Witold Zagórski

Personal information
- Born: 25 September 1930 Warsaw, Poland
- Died: 30 June 2016 (aged 85)
- Nationality: Polish

Career information
- Playing career: 1950–1961

Career history
- 1950–1960: Polonia Warszawa
- 1960–1961: CWKS Legia Warszawa

Career highlights
- As a player: 2× Polish League champion (1959, 1961); As a head coach: 7× FIBA European Selection Team (1967–1973);

= Witold Zagórski =

Polish basketball player and coach

Witold Edward Zagórski (25 September 1930 – 30 June 2016) was a Polish professional basketball player and coach.

==Playing career==
===Club career===
During his club playing career, Zagórski was a player of the Polish teams Polonia Warszawa (1950–1960), and CWKS Legia Warszawa (1960–1961). He won two Polish League championships, in 1959 and 1961.

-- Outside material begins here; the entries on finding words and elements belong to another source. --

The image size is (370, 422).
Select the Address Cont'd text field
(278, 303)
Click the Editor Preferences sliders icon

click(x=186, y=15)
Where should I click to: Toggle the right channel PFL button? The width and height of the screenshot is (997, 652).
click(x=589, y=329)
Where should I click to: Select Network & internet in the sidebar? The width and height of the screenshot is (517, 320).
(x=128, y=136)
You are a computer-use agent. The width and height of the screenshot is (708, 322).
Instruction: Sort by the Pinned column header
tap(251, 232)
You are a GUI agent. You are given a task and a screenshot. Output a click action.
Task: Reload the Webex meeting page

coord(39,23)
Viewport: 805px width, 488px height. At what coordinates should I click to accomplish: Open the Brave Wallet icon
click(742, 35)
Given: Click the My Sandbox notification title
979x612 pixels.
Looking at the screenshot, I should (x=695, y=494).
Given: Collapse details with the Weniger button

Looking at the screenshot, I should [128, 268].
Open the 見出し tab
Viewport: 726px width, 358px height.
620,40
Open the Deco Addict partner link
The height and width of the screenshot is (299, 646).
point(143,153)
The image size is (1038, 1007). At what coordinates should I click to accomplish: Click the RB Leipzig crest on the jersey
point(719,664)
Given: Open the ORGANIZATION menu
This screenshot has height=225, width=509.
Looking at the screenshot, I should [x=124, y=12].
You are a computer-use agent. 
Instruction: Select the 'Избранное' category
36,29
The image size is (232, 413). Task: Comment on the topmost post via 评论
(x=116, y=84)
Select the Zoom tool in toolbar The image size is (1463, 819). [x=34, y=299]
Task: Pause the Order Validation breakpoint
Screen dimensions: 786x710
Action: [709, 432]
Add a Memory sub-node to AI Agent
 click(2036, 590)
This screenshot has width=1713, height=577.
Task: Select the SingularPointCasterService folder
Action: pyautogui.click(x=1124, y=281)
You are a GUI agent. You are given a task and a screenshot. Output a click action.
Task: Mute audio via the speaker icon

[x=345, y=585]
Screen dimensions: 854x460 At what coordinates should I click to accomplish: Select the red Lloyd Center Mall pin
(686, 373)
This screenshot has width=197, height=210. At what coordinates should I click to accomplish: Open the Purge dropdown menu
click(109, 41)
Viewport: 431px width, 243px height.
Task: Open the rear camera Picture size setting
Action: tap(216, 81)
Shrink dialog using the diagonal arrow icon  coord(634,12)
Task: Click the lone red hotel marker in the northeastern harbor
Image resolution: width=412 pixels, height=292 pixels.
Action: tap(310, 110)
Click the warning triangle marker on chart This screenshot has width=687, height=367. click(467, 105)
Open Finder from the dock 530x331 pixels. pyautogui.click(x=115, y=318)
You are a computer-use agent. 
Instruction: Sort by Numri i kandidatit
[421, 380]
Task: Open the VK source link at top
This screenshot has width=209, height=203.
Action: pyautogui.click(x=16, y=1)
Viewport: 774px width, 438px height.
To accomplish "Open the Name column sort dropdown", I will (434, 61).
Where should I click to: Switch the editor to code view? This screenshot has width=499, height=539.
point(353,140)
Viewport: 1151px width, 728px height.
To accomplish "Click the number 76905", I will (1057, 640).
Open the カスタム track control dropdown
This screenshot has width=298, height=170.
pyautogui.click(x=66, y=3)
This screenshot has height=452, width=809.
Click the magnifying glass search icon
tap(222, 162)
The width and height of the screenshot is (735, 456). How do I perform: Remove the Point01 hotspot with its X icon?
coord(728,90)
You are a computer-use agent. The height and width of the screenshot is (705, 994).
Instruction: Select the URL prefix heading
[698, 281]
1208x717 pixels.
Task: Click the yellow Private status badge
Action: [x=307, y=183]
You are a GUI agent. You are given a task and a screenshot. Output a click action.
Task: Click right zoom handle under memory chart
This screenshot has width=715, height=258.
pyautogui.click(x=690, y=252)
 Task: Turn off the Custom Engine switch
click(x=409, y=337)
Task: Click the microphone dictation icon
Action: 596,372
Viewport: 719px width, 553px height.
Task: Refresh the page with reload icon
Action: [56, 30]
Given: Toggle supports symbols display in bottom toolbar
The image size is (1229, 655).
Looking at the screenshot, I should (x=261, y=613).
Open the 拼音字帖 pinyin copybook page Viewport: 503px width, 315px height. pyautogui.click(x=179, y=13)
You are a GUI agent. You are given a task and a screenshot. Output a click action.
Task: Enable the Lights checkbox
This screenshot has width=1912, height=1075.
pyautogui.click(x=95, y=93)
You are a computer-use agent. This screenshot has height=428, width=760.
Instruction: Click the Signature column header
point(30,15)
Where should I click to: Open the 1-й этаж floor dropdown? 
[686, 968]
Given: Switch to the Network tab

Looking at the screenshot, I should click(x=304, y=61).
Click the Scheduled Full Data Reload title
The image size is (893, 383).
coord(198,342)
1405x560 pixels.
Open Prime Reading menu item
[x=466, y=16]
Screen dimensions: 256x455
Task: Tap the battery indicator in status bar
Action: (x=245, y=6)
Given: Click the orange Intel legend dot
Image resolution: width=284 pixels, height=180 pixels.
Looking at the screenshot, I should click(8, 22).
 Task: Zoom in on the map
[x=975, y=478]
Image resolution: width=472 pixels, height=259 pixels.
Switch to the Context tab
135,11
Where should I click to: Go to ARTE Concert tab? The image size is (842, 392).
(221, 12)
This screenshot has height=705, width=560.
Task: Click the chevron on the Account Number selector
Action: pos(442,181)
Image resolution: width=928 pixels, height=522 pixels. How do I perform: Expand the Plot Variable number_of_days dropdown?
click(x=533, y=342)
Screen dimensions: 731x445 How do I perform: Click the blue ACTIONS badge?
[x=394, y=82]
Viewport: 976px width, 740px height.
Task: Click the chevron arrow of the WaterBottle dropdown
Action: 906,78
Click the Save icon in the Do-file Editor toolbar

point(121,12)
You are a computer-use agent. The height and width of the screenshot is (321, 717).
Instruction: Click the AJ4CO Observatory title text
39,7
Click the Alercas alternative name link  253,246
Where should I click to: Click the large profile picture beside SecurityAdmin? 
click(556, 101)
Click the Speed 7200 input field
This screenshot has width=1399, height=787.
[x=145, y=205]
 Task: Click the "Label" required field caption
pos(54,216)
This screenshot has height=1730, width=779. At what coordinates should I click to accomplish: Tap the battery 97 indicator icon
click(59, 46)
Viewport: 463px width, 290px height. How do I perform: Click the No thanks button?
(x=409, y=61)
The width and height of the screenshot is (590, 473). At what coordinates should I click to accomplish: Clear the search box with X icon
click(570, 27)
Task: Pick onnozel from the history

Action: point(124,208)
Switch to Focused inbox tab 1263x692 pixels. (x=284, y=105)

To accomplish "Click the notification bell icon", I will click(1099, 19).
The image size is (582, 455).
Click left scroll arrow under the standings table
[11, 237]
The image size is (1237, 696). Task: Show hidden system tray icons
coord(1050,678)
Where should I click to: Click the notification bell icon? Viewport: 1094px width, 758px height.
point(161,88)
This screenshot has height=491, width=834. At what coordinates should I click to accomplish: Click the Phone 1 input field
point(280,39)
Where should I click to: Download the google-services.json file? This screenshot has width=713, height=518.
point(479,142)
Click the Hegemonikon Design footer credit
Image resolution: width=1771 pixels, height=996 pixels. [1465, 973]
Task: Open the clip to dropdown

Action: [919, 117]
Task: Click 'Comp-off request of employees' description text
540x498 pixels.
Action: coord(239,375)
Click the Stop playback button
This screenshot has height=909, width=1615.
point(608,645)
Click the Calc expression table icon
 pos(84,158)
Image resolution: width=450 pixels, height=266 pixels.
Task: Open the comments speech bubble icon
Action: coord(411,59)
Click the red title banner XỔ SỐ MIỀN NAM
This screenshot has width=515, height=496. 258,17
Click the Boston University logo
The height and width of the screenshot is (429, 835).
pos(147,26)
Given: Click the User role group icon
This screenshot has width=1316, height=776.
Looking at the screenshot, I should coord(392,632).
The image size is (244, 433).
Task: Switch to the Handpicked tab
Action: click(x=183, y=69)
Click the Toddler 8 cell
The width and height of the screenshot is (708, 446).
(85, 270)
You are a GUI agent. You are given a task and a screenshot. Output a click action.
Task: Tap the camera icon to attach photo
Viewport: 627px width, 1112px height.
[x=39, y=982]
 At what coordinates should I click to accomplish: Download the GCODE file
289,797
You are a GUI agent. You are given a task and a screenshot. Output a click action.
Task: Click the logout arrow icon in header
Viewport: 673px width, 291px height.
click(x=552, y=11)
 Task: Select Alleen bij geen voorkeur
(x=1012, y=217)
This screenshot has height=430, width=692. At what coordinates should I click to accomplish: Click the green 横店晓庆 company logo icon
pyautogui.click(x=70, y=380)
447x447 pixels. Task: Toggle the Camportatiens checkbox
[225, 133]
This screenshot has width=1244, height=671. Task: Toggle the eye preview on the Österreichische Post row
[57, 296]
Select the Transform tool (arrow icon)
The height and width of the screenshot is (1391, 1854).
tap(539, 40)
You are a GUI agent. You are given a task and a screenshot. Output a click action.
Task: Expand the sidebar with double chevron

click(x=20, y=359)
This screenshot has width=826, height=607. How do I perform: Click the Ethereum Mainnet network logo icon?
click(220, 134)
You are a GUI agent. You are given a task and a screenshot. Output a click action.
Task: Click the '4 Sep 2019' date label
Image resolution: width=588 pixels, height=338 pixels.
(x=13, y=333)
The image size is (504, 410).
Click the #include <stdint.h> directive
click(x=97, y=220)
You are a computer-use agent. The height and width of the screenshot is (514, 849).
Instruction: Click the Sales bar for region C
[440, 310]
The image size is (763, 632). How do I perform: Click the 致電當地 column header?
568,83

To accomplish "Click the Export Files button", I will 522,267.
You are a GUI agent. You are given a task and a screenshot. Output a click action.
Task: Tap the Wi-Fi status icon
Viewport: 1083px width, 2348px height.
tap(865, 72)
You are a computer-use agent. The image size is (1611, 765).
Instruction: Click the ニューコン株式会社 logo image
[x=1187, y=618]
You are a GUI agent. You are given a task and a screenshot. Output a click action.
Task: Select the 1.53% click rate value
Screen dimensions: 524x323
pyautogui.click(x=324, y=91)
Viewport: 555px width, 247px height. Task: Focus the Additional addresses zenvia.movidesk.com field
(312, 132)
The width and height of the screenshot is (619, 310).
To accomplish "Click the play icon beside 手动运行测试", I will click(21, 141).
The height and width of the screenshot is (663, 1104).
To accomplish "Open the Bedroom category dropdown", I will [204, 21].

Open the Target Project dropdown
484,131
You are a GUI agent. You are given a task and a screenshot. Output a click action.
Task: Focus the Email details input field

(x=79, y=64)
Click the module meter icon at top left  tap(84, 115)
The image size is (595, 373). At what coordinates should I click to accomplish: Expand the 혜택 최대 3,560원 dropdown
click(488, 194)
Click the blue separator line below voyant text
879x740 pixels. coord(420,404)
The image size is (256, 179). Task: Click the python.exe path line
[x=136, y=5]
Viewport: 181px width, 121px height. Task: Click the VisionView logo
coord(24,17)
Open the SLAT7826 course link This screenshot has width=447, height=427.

===Polish national team===
Zagórski was a member of the senior Polish national basketball team, in 49 games (1951–1956). With Poland, he played at 1955 FIBA EuroBasket.

==Coaching career==
===Clubs===
Zagórski was chosen to be the head coach of the FIBA European Selection Team on 7 occasions (1967, 1968, 1969, 1970, 1971, 1972, 1973).

===National team===
Zagórski was the head coach the senior Polish national basketball team, (1961–1975). With Poland, he finished in 5th place at the 1967 FIBA World Championship. He also won three medals at the FIBA EuroBasket: silver (1963) and bronze (1965 and 1967).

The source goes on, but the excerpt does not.